Tugas Singkat 1.
Terjemahkan kalimat "Setiap hari saya maen ke sana dan mengamati sejak awal bagaimana proses pengerjaannya." dari teks tentang Heri Tatto ke dalam bahasa Inggris.

Bagian Teks.
════════════════════

Senin, 25 Juni 2012

Heri Tatto, Modifikator Motor Ekstrem Handal : Bangga Bawa Nama Banjarnegara

Heri Tatto saat memodifikasi salah satu motor ekstremnya
Nama lengkapnya sebenarnya Heri Sutrimo (37 th), pria beranak dua asli Kampung Rejasa, kelurahan Rejasa, kecamatan Madukara. Tapi karena hampir seluruh badanya dipenuhi Tatto akhirnya rekan-rekanya menujulukinya Heri Tatto. Julukan ini justru kemudian lebih popular sebagai nama professionalnya saat menekuni pekerjaan airbrush yang ditekuninya hingga kini.
“Saya mulai belajar airbrush secara otodidak sejak kelas 2 SMA. Kira-kira tahun 1994” kata Heri, Rabu (06/06), mengisahkan awal mula menekuni airbrush.
Waktu itu, sambungnya, di Banjarnegara hanya ada satu tukang airbrush di Lempong, Krandegan. Dalam pandangan saya, keterampilan airbrush sangat menarik dan luar biasa sehingga mendorong saya pengin bisa. Setiap hari saya maen ke sana dan mengamati sejak awal bagaimana proses pengerjaannya. “Selalu saja saya heran, kemarin motor baru dicat tahu-tahu esoknya sudah digambari dengan gambar-gambar yang sangat menarik. Ini bagaimana caranya” katanya.

════════════════════

Bahan yang Disediakan.

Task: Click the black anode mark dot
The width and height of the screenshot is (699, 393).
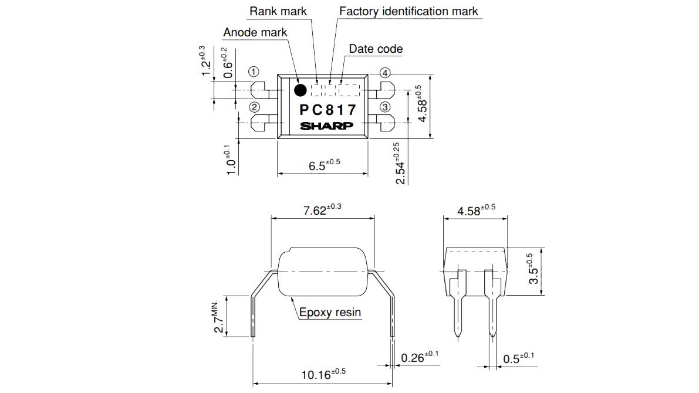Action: pos(300,90)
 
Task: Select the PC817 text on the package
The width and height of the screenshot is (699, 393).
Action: pos(327,110)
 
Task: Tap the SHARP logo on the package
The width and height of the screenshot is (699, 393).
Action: pos(326,126)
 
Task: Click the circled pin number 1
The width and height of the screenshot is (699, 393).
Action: pos(254,72)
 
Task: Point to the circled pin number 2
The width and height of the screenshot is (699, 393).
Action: pos(254,107)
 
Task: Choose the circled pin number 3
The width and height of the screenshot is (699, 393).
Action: pos(385,107)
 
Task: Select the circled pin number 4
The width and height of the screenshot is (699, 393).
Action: pos(385,73)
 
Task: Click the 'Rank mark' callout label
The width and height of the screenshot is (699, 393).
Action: pos(278,11)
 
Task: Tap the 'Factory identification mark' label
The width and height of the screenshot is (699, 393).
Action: pos(408,11)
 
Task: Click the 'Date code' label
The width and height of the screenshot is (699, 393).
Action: pos(376,49)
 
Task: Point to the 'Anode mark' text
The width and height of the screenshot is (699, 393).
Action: pos(255,32)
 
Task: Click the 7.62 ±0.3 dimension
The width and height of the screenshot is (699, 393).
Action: pos(322,209)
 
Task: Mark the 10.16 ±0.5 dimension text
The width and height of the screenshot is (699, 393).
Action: pos(323,374)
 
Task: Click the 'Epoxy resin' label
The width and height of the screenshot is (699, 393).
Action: pos(330,313)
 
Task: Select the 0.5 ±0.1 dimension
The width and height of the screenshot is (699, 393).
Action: pos(519,358)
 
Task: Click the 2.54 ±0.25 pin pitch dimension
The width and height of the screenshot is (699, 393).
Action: pos(400,164)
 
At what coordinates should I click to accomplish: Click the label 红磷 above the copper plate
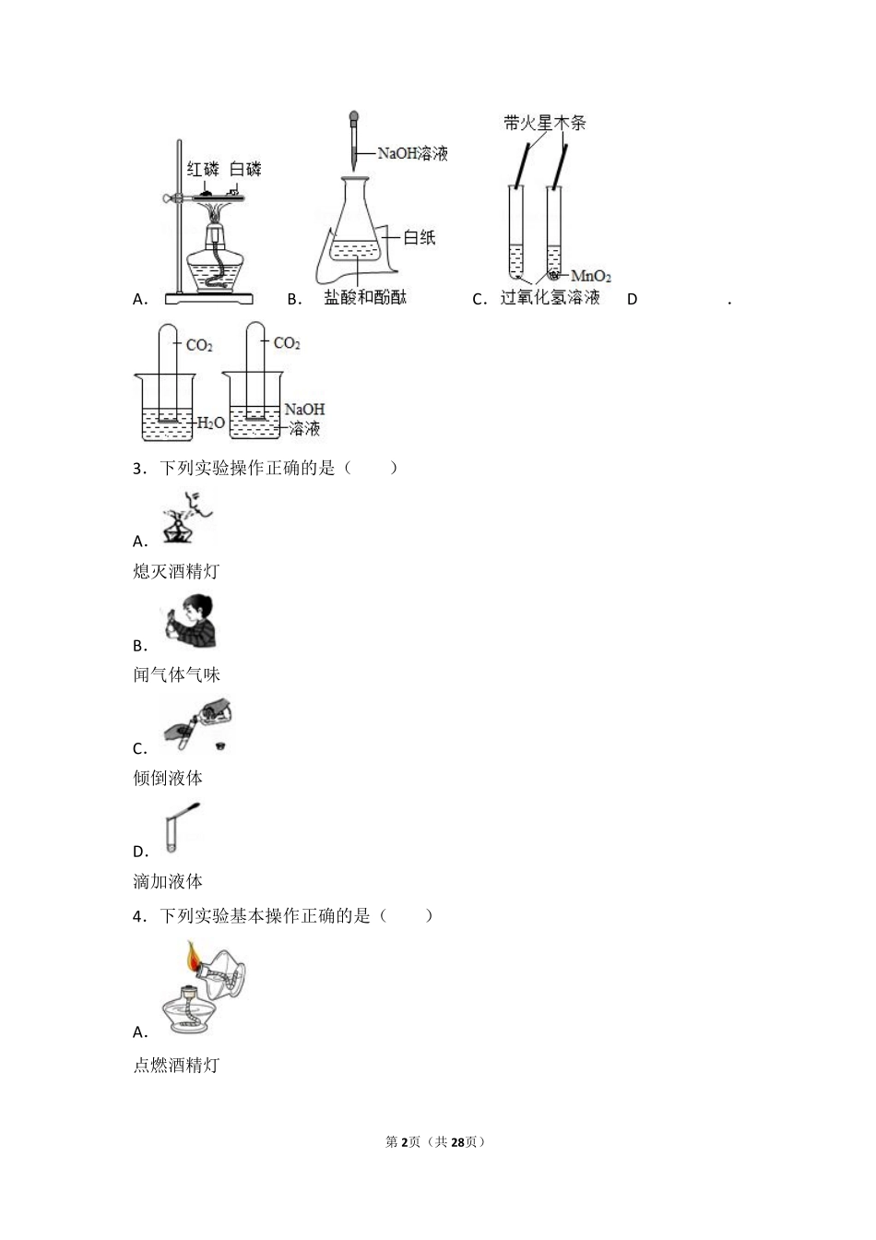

════════════════════

Tugas Singkat 2.
Temukan setiap baris dalam catatan yang memuat kata "Click", lalu salin baris-baris itu. Huruf besar dan huruf kecil dibedakan.

Penyelesaian Soal 1.
Every day I went there and watched from the very beginning how the work was done.

Penyelesaian Soal 2.
Task: Click the black anode mark dot
Task: Click the circled pin number 1
Task: Click the 'Rank mark' callout label
Task: Click the 'Date code' label
Task: Click the 7.62 ±0.3 dimension
Task: Click the 'Epoxy resin' label
Task: Click the 2.54 ±0.25 pin pitch dimension
At what coordinates should I click to accomplish: Click the label 红磷 above the copper plate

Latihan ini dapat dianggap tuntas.